Predictive Intelligence, or How AI Transformed Selling in the Enterprise

Manoj RamnaniIn this special guest feature, Manoj Ramnani of CircleBack higlights the trend of AI in the enterprise and how it’s affecting sales/marketing.​ Manoj is the founder and CEO of CircleBack. With over 15 years of entrepreneurial experience in the information technology space, Manoj’s expertise encompasses everything from developing successful consumer products, enterprise solutions, and mobile applications to starting businesses in the healthcare, e-learning, and federal verticals. Manoj graduated from George Washington University’s business school with a degree in management of information systems.

It’s no secret that artificial intelligence (AI) is forever bound to the future of enterprise sales and marketing. Between the high demand for self-interpreting analytics and the limitless streams of useful customer data pouring in through every crack and seam, AI – and its equally useful counterparts machine learning, natural language processing, etc. – are seen as obvious solutions.

After all, AI tamed Big Data and, with the abilities to process billions of pieces of data and predict future possibilities nearly as fast as information enters their cores, they stand to offer an incredible variety of applications across both B2C and B2B ecosystems.

But, I would argue that we’re just now beginning to see their true values. Yes, they can help us personalize our customer interactions, complete cost-efficient, impactful media buys, and identify trends in our current sales and marketing behaviors, but where they really shine are their abilities to offer predictive intelligence about the enterprise landscape.
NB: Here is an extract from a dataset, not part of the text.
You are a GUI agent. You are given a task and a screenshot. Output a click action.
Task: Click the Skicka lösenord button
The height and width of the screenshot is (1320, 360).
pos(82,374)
On the surface, that proposition – that AI has changed the enterprise landscape forever by offering predictive intelligence about the enterprise landscape – seems circular and self-justifying. It really isn’t; what AI offers the enterprise space is the ability to truly understand the enterprise space, to gain real-time understandings of industry trends, competitor performance data, and even org. charts and decision-maker identification.

And the value in this is twofold: It allows businesses to take hard looks at themselves and their relationships to competitors and other industries, and, more importantly, it’s created an incredible opportunity for inside sales/marketing to truly understand – and sell to – other businesses.
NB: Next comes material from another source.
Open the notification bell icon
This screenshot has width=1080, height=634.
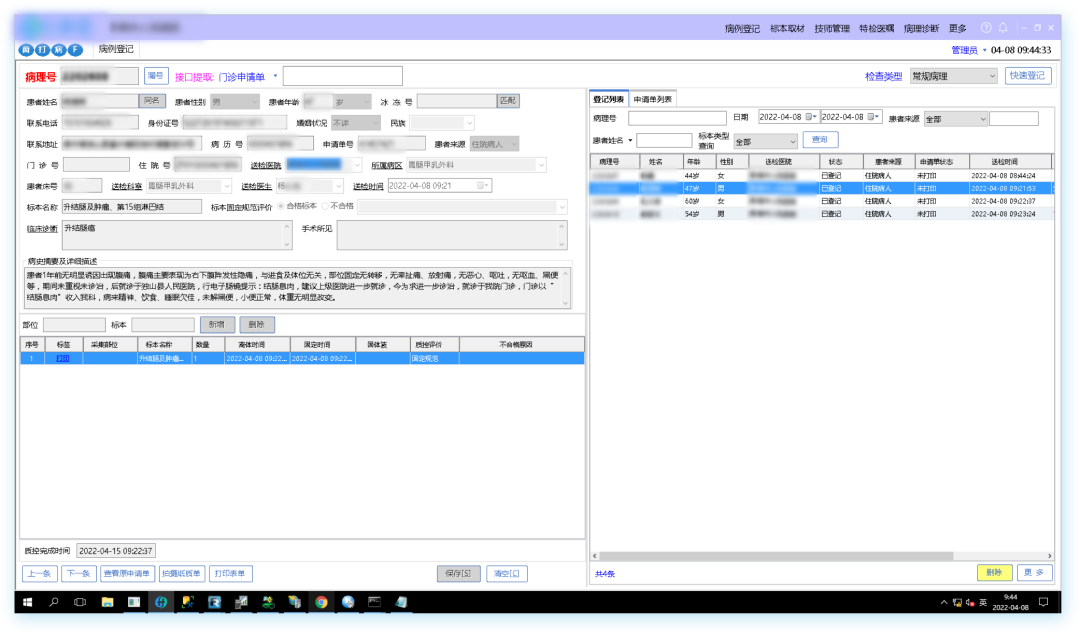tap(1003, 28)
These are the most important advances we’ve seen to date:

Predictive Business Intelligence

Understanding business growth trends is a radical advantage to any particular B2B seller. It allows sales/marketing to be deployed very specifically so that, for example, Hubspot doesn’t waste resources selling their enterprise marketing automation to a seed-stage, bootstrapped startup. Instead, the AIs driving these platforms are able to build models from existing company data and offer everything from advice on which markets will have the best product fit to actually discovering and generating lists of businesses that fit any given criteria.

Tech Stack Discovery

Similar, in many ways, to predictive business intelligence, tech stack discovery allows businesses to develop an understanding of which products another business uses, enabling them to develop highly refined sales pitches. However, rather than looking at industry data and basing decisions on growth, industry, and financial viability, these programs utilize various natural language processing algorithms to parse job descriptions – both titles and employment requirements – and then infer the products being used. This provides inside-sellers with obvious advantages as they can prepare side-by-side breakdowns of their own products against competitors, leverage price gaps, etc.
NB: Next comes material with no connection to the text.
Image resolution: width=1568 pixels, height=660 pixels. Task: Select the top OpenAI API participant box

Decision-maker Identification

Because cutting costs and driving up conversion rates is a priority in any business, decision maker identification tools have become highly important in B2B selling. These tools allow businesses to identify relevant decision-makers so that, instead of delivering marketing and sales messages to, for example, “someone in the IT department” and hoping it makes it way to the top, businesses can target more strategically and deliver their messaging to decision makers and those who actually perform / approve large purchases.

These tools aren’t necessarily AI-driven, but those that aren’t are a dying breed. Rather than having a staff of hundreds calling businesses in an attempt to build an org chart, AIs look at millions of pieces of relevant data – email signatures, CRMs, news and press releases, social media, blog posts, corporate sites, etc. – to construct, refine, and maintain accurate, targetable org-charts.

Highly Personalized Messaging and Deliverability

AI has done a tremendous job in allowing both marketing and sales to personalize messages and deliver them accurately. By looking to all the data we have available about potential customers, AI is able to offer incredible insight into the best language for messaging, the best channels for distribution, the best subject lines for emails… the sky’s the limit. Add to this the profound intelligence AI brings to ad deliverability, and the only thing slowing us down is the negative affect voiced by consumers when targeting is “too accurate.”

When it comes to enterprise selling / marketing, AI offers a true powerhouse of advantage. Armed with insight about a target’s growth stage needs, their current tech stack, the decision-makers, and how those decision-makers like to be talked to / messaged, AI-generated predictive intelligence offers enterprises the ability to truly understand and target the landscapes they operate in.